The clinical efficacy of lerociclib in its primary indication of HR+, HER2- advanced breast cancer (ABC) has been systematically evaluated through a phased development program, culminating in two positive, large-scale Phase III trials.
The foundational clinical study for lerociclib was a Phase 1b/2a trial (NCT02983071) designed to establish the safety, tolerability, pharmacokinetics, and preliminary efficacy of lerociclib in combination with the SERD fulvestrant in patients with ER+, HER2- ABC who had progressed on prior therapies.[23] This study was crucial for identifying the optimal dose and schedule for subsequent pivotal trials.

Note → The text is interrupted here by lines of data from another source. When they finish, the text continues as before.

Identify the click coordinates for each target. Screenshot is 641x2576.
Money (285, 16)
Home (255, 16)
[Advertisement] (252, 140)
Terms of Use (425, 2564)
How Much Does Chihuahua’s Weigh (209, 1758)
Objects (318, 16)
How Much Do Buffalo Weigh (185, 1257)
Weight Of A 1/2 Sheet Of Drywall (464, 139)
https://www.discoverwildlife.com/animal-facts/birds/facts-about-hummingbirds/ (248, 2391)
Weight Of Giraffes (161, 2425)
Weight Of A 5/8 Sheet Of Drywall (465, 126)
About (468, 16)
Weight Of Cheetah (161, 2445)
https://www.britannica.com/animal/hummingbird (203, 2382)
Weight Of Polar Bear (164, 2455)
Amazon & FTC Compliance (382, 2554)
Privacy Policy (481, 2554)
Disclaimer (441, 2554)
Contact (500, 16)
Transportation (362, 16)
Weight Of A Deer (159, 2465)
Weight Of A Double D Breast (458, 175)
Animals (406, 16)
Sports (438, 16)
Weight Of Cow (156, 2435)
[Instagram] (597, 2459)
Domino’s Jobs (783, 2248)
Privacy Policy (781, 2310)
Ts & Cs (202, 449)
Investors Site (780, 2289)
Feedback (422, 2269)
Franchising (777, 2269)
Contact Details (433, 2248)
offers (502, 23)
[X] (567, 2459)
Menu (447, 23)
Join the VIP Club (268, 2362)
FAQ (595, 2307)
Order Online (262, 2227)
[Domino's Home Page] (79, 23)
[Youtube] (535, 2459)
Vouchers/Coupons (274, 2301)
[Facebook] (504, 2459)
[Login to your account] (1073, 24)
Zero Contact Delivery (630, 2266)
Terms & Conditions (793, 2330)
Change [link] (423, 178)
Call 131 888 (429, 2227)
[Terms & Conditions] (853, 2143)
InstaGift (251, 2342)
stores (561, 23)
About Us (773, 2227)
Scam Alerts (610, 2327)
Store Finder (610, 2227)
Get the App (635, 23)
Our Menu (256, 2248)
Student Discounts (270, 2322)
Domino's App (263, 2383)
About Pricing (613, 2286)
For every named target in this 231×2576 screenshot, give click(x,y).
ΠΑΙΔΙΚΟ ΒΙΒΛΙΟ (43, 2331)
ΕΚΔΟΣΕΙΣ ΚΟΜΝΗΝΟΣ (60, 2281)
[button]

The trial explored both once-daily (QD) and twice-daily (BID) continuous dosing regimens. The results clearly favored the BID schedule, which demonstrated an improved safety and tolerability profile, most notably with lower rates of gastrointestinal adverse events compared to QD dosing.[22] Based on the overall balance of safety and activity, the dose of 150 mg administered orally twice daily was selected as the recommended dose for further development.[22]
At this dose, the combination of lerociclib and fulvestrant showed compelling antitumor activity. Among 19 evaluable patients in the 150 mg BID cohort, the confirmed partial response (PR) rate was 32%, and 47% of patients achieved stable disease.[23] The clinical benefit rate (CBR), defined as the proportion of patients with a complete response, partial response, or stable disease lasting at least 24 weeks, was an impressive 74%.[23] The median progression-free survival (PFS) across all dose levels in the study was 15 months.[33] These efficacy data were considered highly consistent with the results observed in pivotal trials of other approved CDK4/6 inhibitors combined with fulvestrant, providing strong justification for advancing lerociclib into Phase III development.[23]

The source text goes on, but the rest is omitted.